## Problem
Reproduce the listing below verbatim, from the line with "Where should I" through the end of the listing. Leave the pictures out of your copy.

## Material for the task

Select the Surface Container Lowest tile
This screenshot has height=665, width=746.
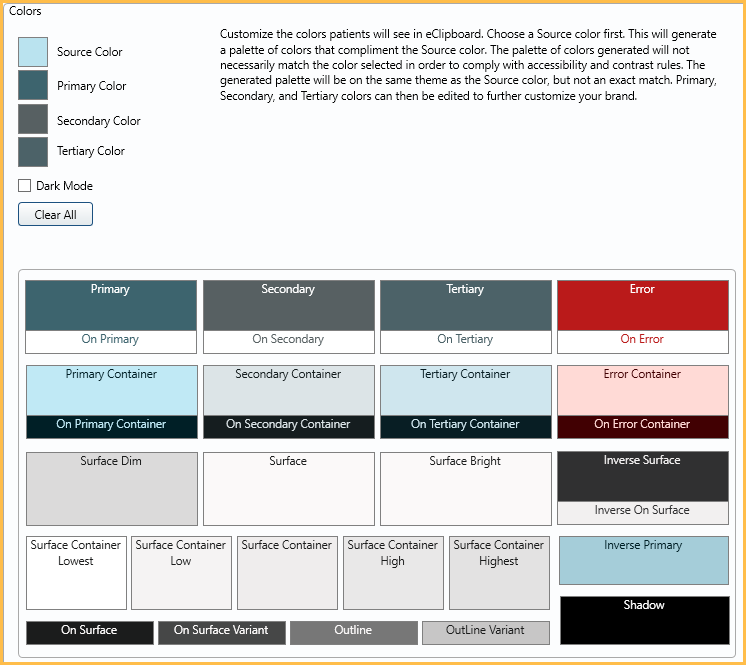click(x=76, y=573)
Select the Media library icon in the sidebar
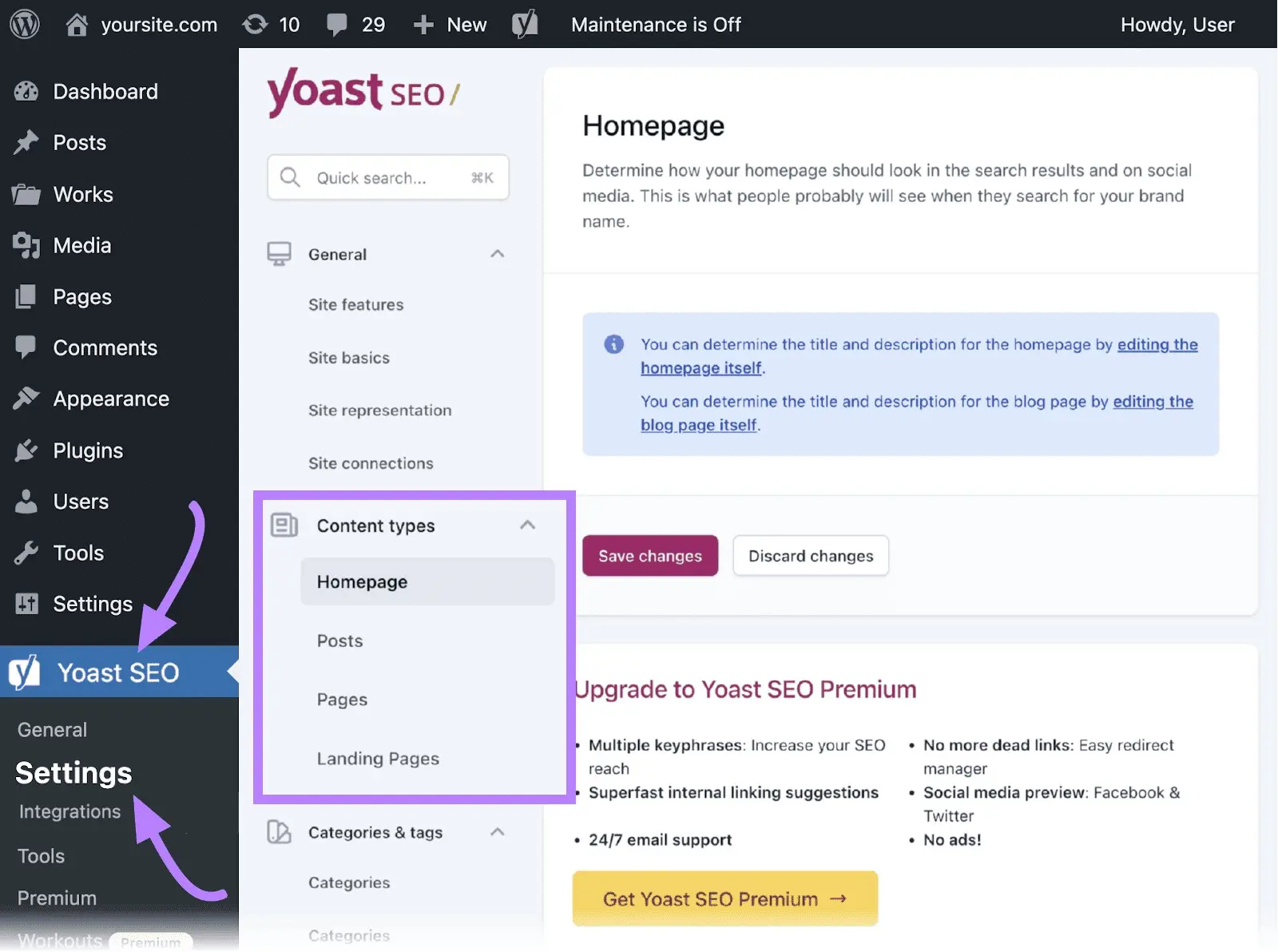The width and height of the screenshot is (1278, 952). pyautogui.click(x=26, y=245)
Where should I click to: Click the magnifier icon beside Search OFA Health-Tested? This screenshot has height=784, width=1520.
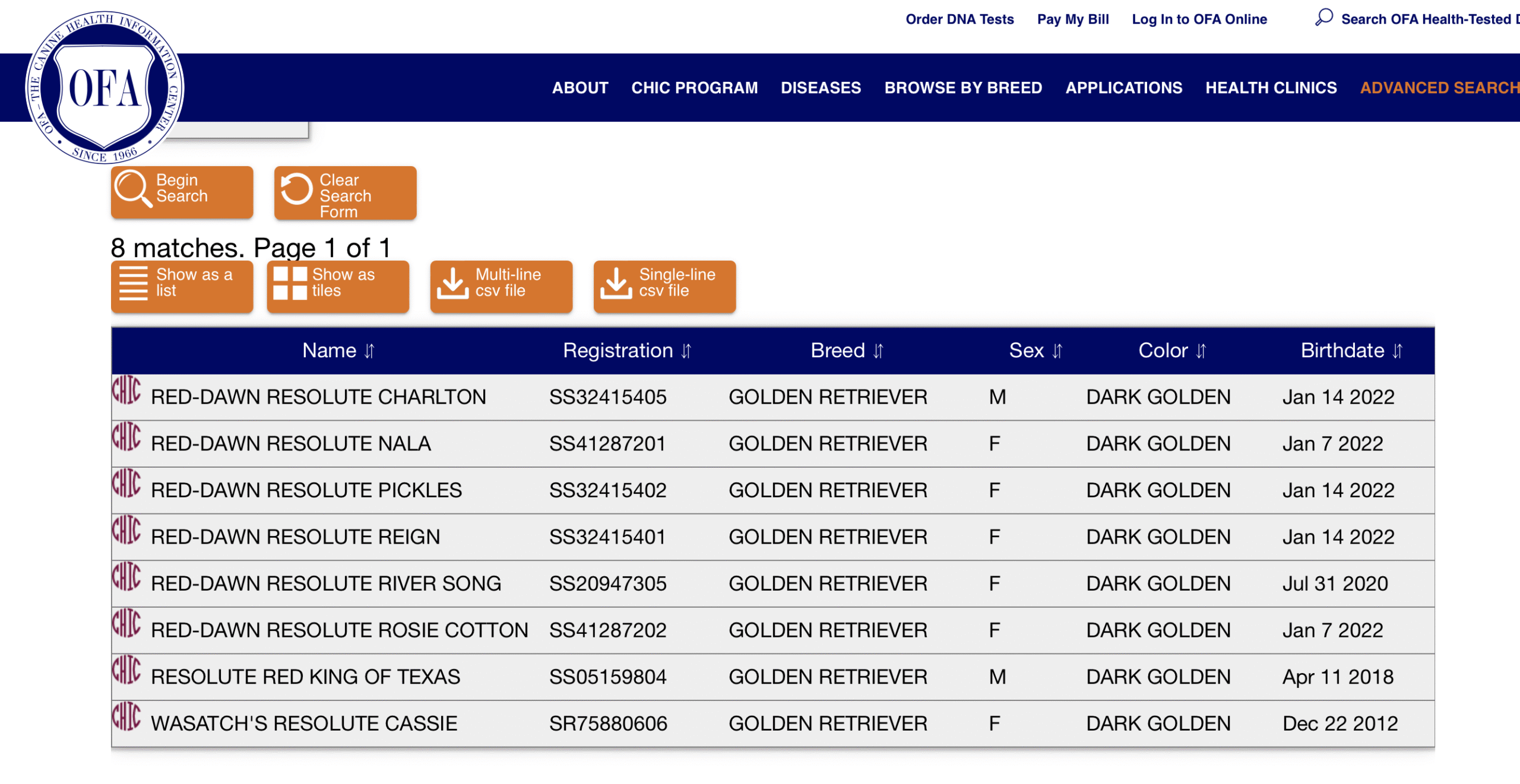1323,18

## Task result
Where should I click to: Click the magnifier icon beside Search OFA Health-Tested? This screenshot has height=784, width=1520.
1323,18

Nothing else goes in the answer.